SCA Property had a spending spree in late 2018, buying 10 convenience-based shopping centres from Vicinity Centres and two Coles-anchored centres in Wagga Wagga, regional NSW, and one on the Gold Coast, Queensland.
They are food-based centres, a sector of the property market which is proving to be more resilient to the uncertain consumer outlook than the volatile apparel retail tenants.
Overall, the supermarket tenants of Coles and Woolworths, saw a rise in comparable sales of 1.7 per cent as the price discounting war diminished, while discount department stores such as Big W, saw increased sales of 1.9 per cent from a restructure in the businesses.
Due to acquisitions costs, the overall net profit was down 43.5 per cent to $39.3 million for the six months ending December, 31, 2018, but funds from operations, being the more accurate measure for real estate investment trusts, was up 16.5 per cent to $65.9 million, compared to the same time in 2018.
The interim distribution was 7.25¢, up by 6.6 per cent on the same period last year, and was paid on January 29.
SCA Property chief executive Anthony Mellowes said the group's unlisted SURF 4 funds, which was scheduled to launch in the coming months, has been ''scrapped for this year''.

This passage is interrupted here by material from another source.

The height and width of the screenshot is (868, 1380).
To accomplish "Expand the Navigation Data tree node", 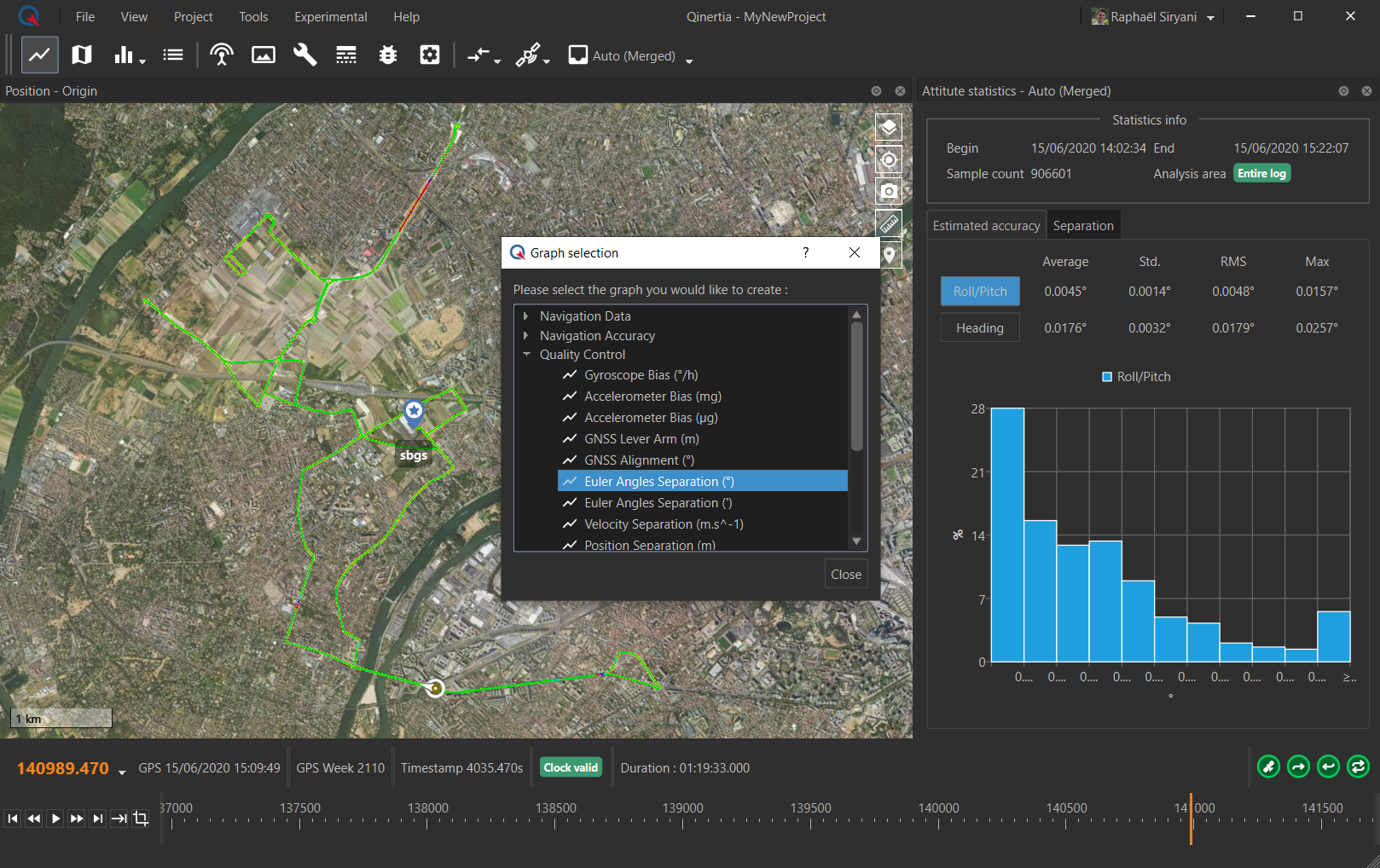I will pyautogui.click(x=526, y=316).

''SURF 4 will be delayed due to current market conditions, and will not complete in the 2019 financial year. We will continue to monitor the market appetite for new product in 2020,'' Mr Mellowes said.
He also confirmed SCA Property will sell its holding in Charter Hall Retail REIT in coming months.

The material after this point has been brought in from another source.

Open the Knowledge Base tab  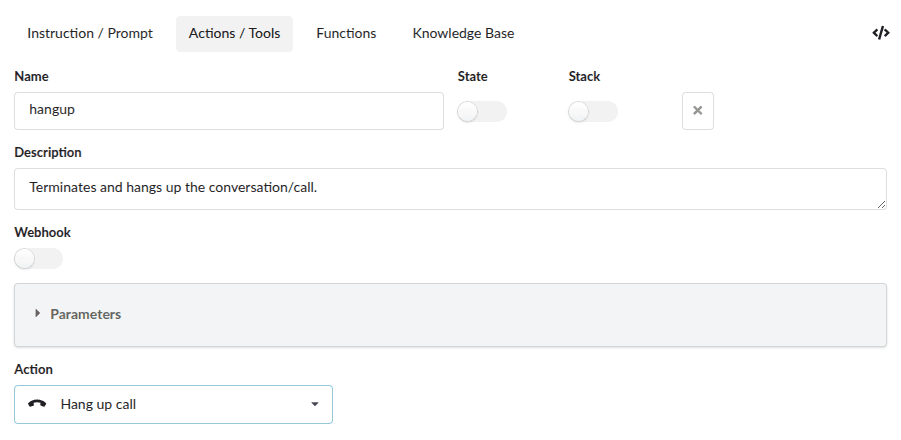463,33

Of the recently acquired centres, he said they were performing ''in line with our expectations at the time of acquisition, there has been negative sales growth and negative renewal spreads''.
''Six of the 12 acquired centres are being impacted by competition from within their catchments and we expects sales growth for these centres to turn positive once the immediate competition impacts cycle through and our remixing strategy has been implemented,'' Mr Mellowes told investors at a briefing.
''SCA Property will rebase some specialty rents to more sustainable levels, which could result in negative rent renewals over the next two years, before returning to growth.''
He assured the market, ''there is rental guarantee to cover any short-term earnings volatility''.
Mr Mellowes said: "We continue to make progress in relation to a number of other potential development opportunities. In total, we have identified 26 centres in our portfolio with development potential amounting to $120 million of investment over the next five years."
Property analysts said the results were in line with market expectations, but they said the new acquisitions, ''require more work''.
''Solid result and confirms why it needs to trade at a defensive premium,'' CLSA's Michael Vincent said. "The poor-performing Vicinity centres will provide an upside when Mr Mellowes and his team turn them around, which he has a track record of doing.''
The group has maintained full-year 2019 guidance for FFO of 16.2¢, a 5.9 per cent growth on 2018 and distribution per security of 14.7¢, a 5.9 per cent growth on 2018.
Guidance includes the acquisitions completed in the first half of 2019 financial and does not assume any further acquisitions or divestments.